The detention and processing center was opened in 2014 at 3700 W. Ursula Avenue in McAllen, Texas. The facility is made from a former warehouse which was leased by the federal government and modified to be able to hold 1,000 children. Children were kept in cages made of chain-link fencing inside of the 77,000 square-foot warehouse.

Minors who arrive at the Mexico–United States border unaccompanied or who have been separated from their families are supposed to only stay in this type of processing center for under 72 hours. After processing, minors are sent to facilities run by the Department of Health and Human Services. The facility also houses adults and individuals are separated based on how they crossed into the United States.

Filming or photography is not allowed inside of the facility.

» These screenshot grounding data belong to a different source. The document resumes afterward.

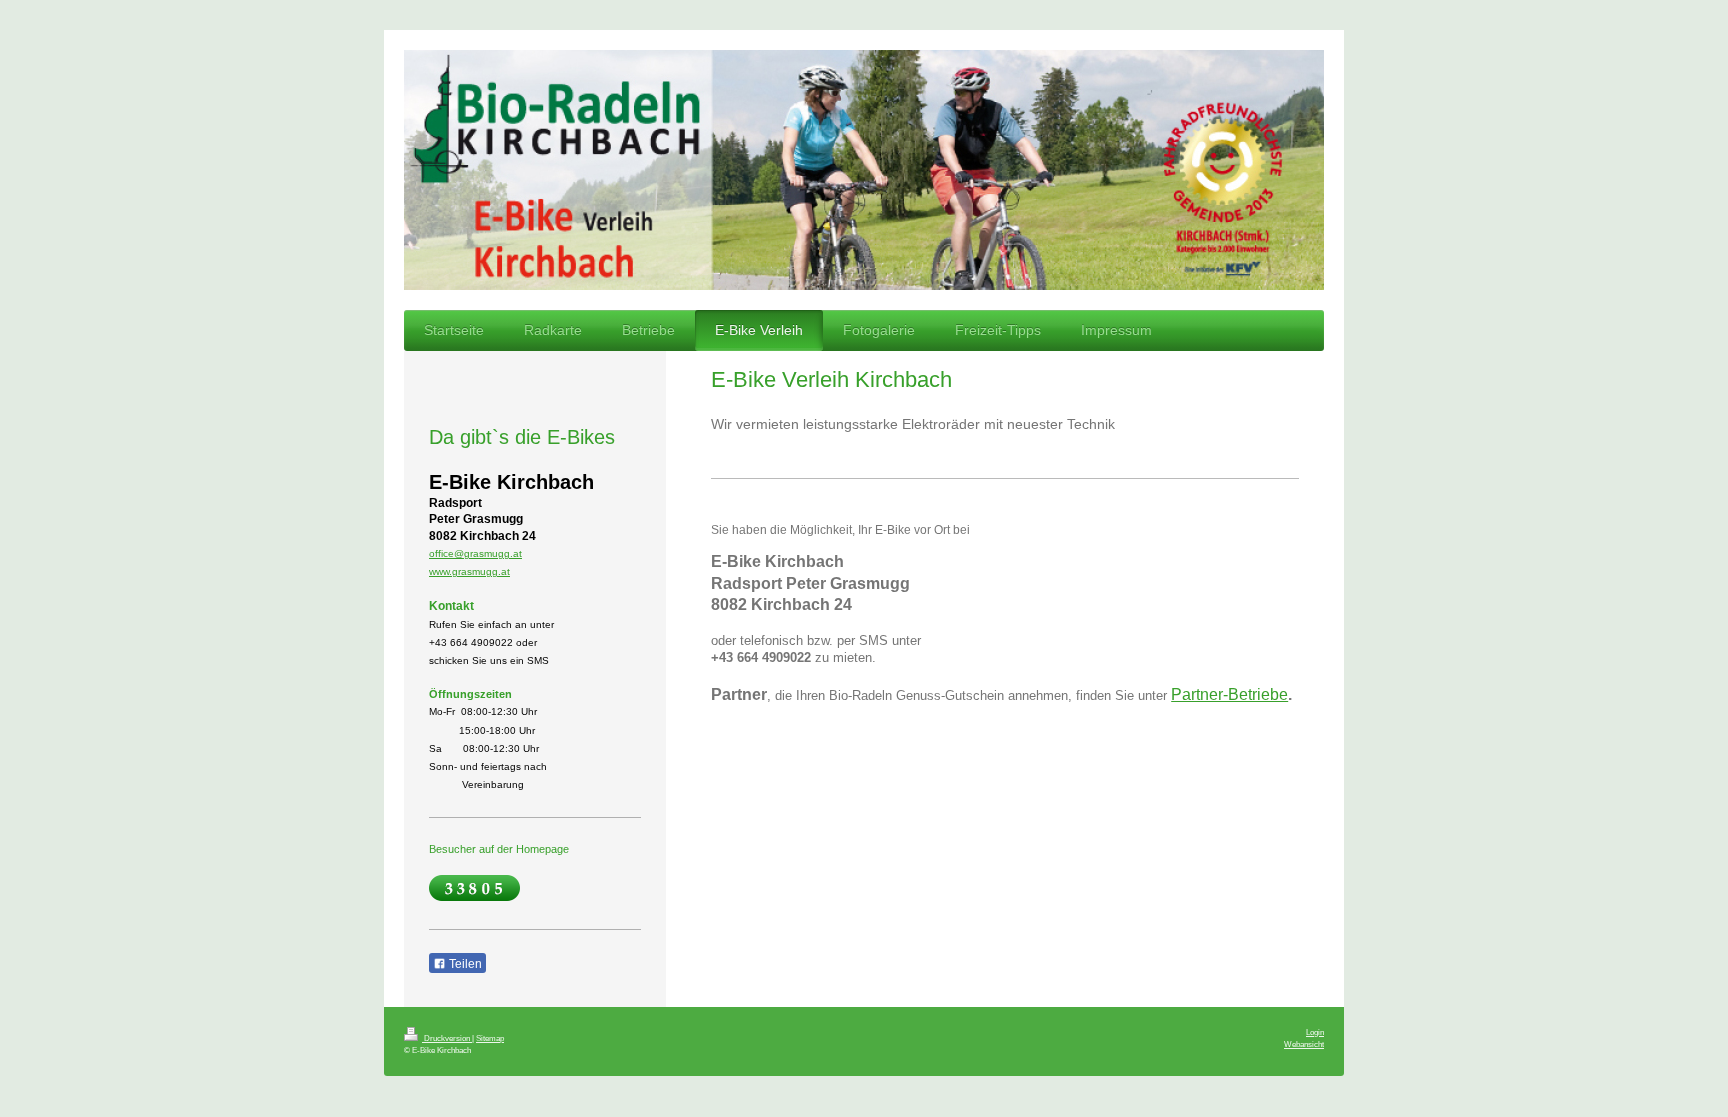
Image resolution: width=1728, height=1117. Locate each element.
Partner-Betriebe (1229, 694)
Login (1315, 1032)
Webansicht (1304, 1044)
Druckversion (447, 1038)
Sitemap (490, 1038)
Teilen (464, 964)
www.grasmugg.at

During the weekend of June 16, 2018, reporters were allowed to tour the facility (without cameras).

ABC News reported in June 2019 that Dolly Lucio Sevier, a board-certified doctor, visited Ursula after a flu outbreak at the facility that resulted in five infants requiring to enter a neonatal intensive care unit. Sevier wrote that a medical declaration that the "conditions within which [the migrant minors] are held could be compared to torture facilities ... extreme cold temperatures, lights on 24 hours a day, no adequate access to medical care, basic sanitation, water, or adequate food." All of the 39 children she assessed showed signs of trauma.